Thycotic, a provider of privileged access management (PAM) solutions has released the findings from its 2019 RSA Conference survey. More than 200 security professionals were surveyed at the 2019 RSA Conference in March and the findings indicate nearly half (47 percent) are already using, planning or exploring deployment of PAM solutions in the cloud. The survey quantified and evaluated security professionals’ current PAM practices, including challenges in adopting PAM solutions and their interest and progress in transitioning to cloud-based PAM solutions.
According to the RSA survey, PAM adoption is becoming increasingly cloud-based; and the results suggest this cloud migration will continue: 21 percent of companies have adopted a PAM Solution hosted in the cloud as-a-service or plan to implement such technology, and an additional 26 percent are looking to transition to a cloud-based PAM Solution. Only 36 percent say they plan to keep their PAM solution on-premise. The results indicate that organisations see a future with cloud-based security solutions and expect to increase their use of cloud security solutions to 65 percent over the next 1-2 years.

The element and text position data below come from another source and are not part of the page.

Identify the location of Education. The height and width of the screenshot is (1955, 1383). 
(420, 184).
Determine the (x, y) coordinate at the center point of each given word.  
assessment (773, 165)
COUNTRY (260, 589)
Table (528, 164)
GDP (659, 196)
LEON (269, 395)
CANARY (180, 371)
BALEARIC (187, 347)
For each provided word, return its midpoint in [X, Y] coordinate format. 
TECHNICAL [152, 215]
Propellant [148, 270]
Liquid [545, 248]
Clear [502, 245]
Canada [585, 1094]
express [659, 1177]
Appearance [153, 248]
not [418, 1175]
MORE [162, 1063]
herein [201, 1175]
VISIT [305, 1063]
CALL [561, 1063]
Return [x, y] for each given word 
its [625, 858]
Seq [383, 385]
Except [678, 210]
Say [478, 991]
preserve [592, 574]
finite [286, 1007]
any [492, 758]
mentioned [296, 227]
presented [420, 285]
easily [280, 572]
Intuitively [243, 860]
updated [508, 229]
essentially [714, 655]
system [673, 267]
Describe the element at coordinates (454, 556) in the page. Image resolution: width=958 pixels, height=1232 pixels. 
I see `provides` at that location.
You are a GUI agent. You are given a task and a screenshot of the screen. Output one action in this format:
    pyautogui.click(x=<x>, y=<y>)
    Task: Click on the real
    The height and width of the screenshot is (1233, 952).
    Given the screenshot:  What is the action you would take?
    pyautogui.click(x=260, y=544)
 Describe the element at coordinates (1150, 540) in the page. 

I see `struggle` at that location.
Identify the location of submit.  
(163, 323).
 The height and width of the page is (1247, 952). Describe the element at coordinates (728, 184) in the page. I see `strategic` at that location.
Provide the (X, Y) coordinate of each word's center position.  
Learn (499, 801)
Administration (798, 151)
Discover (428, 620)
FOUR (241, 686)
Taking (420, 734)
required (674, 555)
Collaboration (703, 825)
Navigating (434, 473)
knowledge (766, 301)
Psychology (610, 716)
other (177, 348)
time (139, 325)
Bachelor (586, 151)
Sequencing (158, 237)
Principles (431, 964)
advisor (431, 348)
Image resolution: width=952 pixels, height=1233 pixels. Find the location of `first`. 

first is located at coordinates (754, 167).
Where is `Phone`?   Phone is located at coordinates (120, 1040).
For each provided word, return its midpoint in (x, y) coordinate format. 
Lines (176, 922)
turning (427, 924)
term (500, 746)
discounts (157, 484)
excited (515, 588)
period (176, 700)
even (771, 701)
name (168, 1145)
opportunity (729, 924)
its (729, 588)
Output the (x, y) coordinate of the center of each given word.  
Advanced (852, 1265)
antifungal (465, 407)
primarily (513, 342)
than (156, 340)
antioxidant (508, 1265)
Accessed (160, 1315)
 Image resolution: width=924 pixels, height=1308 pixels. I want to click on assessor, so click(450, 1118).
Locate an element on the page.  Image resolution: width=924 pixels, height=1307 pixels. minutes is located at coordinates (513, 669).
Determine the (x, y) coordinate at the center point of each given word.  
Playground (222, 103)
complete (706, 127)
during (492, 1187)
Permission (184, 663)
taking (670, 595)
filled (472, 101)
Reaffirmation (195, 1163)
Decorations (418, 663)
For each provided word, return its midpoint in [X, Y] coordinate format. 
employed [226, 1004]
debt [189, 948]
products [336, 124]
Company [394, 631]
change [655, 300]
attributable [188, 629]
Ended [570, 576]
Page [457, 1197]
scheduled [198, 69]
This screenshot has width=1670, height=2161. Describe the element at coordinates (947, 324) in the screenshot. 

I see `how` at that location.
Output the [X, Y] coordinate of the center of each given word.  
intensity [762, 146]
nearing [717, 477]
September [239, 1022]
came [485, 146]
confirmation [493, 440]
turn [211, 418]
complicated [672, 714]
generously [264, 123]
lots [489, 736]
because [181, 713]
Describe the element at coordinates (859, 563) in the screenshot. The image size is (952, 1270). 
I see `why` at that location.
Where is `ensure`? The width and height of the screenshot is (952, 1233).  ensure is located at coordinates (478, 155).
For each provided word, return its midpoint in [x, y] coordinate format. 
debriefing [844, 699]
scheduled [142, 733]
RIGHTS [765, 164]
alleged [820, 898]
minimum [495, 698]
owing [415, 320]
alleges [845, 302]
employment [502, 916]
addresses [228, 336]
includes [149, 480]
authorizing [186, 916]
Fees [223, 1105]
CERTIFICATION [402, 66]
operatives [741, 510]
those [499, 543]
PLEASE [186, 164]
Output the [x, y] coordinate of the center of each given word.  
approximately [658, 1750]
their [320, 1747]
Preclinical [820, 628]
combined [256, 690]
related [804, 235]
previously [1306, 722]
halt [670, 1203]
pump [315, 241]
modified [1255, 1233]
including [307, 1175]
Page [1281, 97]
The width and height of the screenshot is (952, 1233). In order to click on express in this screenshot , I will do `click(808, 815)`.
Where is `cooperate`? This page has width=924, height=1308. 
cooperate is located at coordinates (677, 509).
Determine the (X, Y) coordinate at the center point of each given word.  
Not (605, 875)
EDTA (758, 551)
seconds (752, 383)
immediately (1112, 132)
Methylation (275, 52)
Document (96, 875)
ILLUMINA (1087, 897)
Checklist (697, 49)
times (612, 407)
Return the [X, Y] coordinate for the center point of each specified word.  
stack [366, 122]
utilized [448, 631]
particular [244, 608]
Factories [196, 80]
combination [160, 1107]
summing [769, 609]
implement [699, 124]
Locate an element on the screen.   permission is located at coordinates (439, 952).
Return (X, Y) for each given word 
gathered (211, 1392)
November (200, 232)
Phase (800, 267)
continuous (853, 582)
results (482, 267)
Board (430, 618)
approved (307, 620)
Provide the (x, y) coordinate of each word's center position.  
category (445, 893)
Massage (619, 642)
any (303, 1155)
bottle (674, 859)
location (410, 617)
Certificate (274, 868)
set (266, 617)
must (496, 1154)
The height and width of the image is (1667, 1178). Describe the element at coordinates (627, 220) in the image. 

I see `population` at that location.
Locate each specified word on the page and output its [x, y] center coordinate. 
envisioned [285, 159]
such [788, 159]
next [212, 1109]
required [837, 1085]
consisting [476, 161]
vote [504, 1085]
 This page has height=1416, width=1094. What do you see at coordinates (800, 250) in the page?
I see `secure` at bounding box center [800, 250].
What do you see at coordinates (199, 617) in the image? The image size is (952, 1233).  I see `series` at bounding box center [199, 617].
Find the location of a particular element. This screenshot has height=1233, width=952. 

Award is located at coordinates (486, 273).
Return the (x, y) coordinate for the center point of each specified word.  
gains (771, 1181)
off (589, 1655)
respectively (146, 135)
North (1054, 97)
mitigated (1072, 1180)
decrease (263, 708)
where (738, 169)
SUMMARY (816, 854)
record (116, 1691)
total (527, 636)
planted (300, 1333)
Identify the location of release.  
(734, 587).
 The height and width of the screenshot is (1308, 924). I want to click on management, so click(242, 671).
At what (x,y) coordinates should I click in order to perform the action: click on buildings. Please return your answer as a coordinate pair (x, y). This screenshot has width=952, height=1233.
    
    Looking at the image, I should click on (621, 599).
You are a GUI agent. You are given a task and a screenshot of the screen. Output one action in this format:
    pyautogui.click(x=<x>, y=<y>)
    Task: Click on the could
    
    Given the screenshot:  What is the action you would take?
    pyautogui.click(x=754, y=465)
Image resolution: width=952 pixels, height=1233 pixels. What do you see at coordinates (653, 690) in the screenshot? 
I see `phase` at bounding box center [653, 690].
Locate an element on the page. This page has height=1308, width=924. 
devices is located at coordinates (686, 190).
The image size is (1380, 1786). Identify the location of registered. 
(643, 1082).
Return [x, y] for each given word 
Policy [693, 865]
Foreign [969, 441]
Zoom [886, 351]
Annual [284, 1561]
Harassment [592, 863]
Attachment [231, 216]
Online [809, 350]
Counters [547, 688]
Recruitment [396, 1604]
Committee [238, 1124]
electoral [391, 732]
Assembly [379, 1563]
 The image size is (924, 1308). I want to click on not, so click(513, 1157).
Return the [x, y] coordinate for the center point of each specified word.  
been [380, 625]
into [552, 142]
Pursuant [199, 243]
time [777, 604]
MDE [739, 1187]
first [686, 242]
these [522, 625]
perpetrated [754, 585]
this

“As more companies move to a cloud-first strategy, momentum is accelerating for adopting cloud-based PAM solutions,” said Joseph Carson, Chief Security Scientist at Thycotic. “Going with cloud allows an organisation to pay as you go, reduce wasted time, minimise huge upfront investments and automate updates – along with assuring high availability and geo-redundancy from a genuine SaaS PAM solution.”
With more than 90 percent of the world’s data stored in the cloud, moving to PAM in the cloud coincides with Thycotic’s survey results that show unauthorised access – which should be protected by a PAM solution – is the top business risk to cloud environments.
Other results from the survey reveal that IT and security teams are still struggling with getting management and daily users to understand the absolute necessity of PAM solutions: 28 percent said the biggest challenge was convincing team members to use the PAM solution, 24 percent said educating organisations’ leaders, and 19 percent said finding the budget for PAM technology. As the threat of cyber-attacks on privileged accounts continues to rise, naturally the deployment of PAM solutions must continue to increase. As a result, PAM awareness is rapidly growing, but still 85 percent of organisations fail to meet basic PAM security standards. Fortunately, 66 percent of respondents are increasing their knowledge of PAM technologies.